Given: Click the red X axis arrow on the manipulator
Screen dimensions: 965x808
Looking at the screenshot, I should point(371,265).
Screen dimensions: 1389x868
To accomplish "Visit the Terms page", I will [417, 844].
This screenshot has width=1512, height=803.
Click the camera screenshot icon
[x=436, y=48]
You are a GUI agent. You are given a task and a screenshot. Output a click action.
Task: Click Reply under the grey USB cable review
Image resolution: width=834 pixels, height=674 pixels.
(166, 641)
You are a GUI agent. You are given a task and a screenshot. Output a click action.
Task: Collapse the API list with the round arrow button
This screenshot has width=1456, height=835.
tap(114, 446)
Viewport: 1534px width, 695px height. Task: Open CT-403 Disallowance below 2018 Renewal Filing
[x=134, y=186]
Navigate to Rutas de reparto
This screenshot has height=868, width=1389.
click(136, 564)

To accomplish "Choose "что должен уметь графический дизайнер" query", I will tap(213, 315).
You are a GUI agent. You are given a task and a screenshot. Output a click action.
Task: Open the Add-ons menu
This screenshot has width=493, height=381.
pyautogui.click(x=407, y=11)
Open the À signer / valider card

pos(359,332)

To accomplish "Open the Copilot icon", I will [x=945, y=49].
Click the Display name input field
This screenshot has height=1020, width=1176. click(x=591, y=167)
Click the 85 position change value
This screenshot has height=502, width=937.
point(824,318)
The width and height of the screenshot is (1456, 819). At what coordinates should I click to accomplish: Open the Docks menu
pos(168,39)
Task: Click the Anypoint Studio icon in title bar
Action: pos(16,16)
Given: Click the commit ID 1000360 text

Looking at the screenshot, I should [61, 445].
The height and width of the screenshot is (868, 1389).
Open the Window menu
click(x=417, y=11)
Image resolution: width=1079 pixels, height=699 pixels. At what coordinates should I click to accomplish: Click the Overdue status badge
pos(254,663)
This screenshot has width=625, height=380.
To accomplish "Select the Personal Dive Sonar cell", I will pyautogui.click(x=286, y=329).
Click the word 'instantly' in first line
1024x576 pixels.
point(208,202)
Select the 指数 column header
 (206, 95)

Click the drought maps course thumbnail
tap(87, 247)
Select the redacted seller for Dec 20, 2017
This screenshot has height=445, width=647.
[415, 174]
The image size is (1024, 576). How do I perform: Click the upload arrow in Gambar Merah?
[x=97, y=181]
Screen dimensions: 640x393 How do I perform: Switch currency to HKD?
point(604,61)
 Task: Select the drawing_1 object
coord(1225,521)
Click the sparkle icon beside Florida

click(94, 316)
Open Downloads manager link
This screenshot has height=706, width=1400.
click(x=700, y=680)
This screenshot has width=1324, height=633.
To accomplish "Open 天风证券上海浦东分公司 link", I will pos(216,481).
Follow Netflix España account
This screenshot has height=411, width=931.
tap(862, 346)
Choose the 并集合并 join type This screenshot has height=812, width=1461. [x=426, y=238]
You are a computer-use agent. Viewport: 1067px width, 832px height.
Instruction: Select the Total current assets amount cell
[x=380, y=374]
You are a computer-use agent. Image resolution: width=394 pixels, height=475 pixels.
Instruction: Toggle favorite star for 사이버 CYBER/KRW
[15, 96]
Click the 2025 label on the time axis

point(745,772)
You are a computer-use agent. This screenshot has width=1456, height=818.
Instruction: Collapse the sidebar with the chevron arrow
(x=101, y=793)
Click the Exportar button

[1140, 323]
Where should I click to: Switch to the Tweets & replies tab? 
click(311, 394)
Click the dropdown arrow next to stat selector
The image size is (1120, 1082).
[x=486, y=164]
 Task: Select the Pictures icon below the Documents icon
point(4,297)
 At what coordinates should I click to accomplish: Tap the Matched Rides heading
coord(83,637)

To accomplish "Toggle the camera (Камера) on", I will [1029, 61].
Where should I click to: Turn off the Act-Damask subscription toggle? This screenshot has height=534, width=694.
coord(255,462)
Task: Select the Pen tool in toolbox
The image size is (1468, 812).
....
Written request: Change "Screen dimensions" to "Display size" in the items from the start up to and including the line with "[x=436, y=48]". Leave everything else as it is.

Full output:
Given: Click the red X axis arrow on the manipulator
Display size: 965x808
Looking at the screenshot, I should point(371,265).
Display size: 1389x868
To accomplish "Visit the Terms page", I will [417, 844].
This screenshot has width=1512, height=803.
Click the camera screenshot icon
[x=436, y=48]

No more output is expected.